В дверях своего дома он столкнулся с врачом Марианны, доктором Керстеном. Высокий, с соломенно-желтыми волосами, он смотрел на Йоста сверху вниз.
— О, ребенок будет замечательный! — воскликнул он. — Я только что еще раз осмотрел вашу жену, все в полнейшем порядке.
— Весьма рад, — сухо ответил Йост. Он терпеть не мог доктора Керстена. Гинекологи вообще были ему антипатичны. И потому не пожал руки, касавшейся тела Марианны.
Врач обиженно поднял светлые брови и ушел, размахивая руками.
Йост прошел к себе в кабинет, даже не спросив о Марианне. Но вскоре она сама пришла к нему. Она очень располнела. Йост старался смотреть мимо нее, но это было невозможно. Она стала чересчур толстой. Казалось, она заполняет собой всю комнату.
— Почему ты не предупредил, что приедешь? — жалобно спросила она. — В доме нет никакой приличной еды.
И голос у нее тоже изменился. Он стал грубее, в нем теперь звучала жесть.
— Для меня почты не было? — не ответив, спросил Йост.
— Может, тебе сварить два-три яйца? Я велю подать колбасы, — предложила Марианна. Она подошла поближе. Он чувствовал ее взгляд и тоску в этом взгляде. Тогда он обернулся и проворчал:
— Не стоит из-за меня утруждаться!
Как это глупо, какой фальшивый тон! Он разозлился на себя и обиделся на нее за эти свои слова. Она меня до этого довела, возмутился он. Но Марианны уже не было в комнате.

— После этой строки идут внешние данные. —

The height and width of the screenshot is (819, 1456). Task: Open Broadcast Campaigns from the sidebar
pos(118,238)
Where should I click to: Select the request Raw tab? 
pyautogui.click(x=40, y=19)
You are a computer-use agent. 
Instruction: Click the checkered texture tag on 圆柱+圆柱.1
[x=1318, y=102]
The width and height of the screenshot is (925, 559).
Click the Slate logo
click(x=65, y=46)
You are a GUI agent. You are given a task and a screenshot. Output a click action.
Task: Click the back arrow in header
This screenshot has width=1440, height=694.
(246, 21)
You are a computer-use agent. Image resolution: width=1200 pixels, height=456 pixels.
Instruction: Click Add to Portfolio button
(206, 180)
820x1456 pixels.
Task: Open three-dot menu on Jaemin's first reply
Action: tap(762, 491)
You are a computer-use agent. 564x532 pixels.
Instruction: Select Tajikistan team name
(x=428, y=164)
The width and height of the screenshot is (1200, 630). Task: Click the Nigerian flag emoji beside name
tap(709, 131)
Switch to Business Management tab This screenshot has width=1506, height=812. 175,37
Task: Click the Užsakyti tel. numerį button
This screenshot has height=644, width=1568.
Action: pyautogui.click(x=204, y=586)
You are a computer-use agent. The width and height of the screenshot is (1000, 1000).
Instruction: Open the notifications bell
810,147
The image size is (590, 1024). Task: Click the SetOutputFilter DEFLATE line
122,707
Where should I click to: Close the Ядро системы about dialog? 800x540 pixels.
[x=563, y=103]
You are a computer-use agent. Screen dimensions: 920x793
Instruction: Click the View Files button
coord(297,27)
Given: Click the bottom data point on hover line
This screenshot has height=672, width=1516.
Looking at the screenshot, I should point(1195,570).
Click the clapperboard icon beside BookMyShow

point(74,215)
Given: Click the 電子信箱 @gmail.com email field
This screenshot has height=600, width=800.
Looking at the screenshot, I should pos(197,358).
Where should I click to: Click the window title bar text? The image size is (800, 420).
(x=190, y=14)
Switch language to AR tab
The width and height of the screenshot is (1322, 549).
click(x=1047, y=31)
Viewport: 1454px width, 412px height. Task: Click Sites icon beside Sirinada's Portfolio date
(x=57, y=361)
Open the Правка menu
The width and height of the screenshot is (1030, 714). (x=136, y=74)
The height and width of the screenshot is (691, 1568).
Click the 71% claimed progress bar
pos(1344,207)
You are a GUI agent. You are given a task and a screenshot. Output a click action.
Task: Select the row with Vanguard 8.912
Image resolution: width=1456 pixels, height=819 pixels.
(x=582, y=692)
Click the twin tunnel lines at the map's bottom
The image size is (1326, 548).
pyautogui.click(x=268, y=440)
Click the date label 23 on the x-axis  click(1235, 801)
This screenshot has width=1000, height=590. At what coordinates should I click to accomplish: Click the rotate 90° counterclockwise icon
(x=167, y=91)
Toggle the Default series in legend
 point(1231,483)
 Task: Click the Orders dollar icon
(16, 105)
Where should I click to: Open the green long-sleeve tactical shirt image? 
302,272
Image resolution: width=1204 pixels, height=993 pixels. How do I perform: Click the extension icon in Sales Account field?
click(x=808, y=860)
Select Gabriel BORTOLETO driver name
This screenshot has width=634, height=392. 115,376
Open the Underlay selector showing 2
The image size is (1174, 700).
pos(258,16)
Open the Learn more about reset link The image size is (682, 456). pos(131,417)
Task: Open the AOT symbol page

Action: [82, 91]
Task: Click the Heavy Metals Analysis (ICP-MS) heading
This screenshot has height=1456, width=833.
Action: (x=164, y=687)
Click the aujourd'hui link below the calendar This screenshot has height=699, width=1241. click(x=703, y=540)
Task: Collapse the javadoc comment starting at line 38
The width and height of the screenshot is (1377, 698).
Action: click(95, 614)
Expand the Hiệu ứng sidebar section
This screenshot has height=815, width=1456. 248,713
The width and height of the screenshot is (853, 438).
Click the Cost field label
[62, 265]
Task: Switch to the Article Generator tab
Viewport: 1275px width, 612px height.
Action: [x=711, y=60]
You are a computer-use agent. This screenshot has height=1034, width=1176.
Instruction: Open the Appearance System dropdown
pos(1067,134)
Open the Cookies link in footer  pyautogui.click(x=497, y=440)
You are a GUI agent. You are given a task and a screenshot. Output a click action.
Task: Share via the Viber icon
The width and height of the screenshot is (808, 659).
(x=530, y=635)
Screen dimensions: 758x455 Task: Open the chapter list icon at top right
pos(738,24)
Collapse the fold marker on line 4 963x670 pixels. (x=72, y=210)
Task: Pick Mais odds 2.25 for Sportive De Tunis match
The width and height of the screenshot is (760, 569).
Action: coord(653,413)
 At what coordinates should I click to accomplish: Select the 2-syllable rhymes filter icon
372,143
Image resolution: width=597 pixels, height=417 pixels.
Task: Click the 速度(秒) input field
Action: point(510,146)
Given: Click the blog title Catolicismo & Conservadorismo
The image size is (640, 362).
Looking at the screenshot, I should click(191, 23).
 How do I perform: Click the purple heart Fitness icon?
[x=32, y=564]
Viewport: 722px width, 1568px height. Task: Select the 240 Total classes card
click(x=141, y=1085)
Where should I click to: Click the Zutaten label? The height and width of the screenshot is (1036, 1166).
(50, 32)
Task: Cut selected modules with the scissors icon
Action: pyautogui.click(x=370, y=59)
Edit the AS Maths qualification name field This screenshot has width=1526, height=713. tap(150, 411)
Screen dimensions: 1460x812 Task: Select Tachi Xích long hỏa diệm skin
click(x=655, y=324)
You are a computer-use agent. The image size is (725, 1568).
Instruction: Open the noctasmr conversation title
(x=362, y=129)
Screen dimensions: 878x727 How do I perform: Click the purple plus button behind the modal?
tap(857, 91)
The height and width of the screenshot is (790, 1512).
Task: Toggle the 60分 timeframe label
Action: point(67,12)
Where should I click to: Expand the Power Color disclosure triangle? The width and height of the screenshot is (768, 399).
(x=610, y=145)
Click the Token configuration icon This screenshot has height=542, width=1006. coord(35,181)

Потом появилась горничная с подносом, который она поставила на низкий курительный столик.
Перекусив, он так и остался сидеть возле этого столика. Закурил сигарету. Он слышал тяжелые шаги Марианны в ее комнате. Ей тоже несладко, подумал он.
Когда он вошел к ней, на ее расплывшемся лице забрезжила робкая улыбка. Смею ли я радоваться?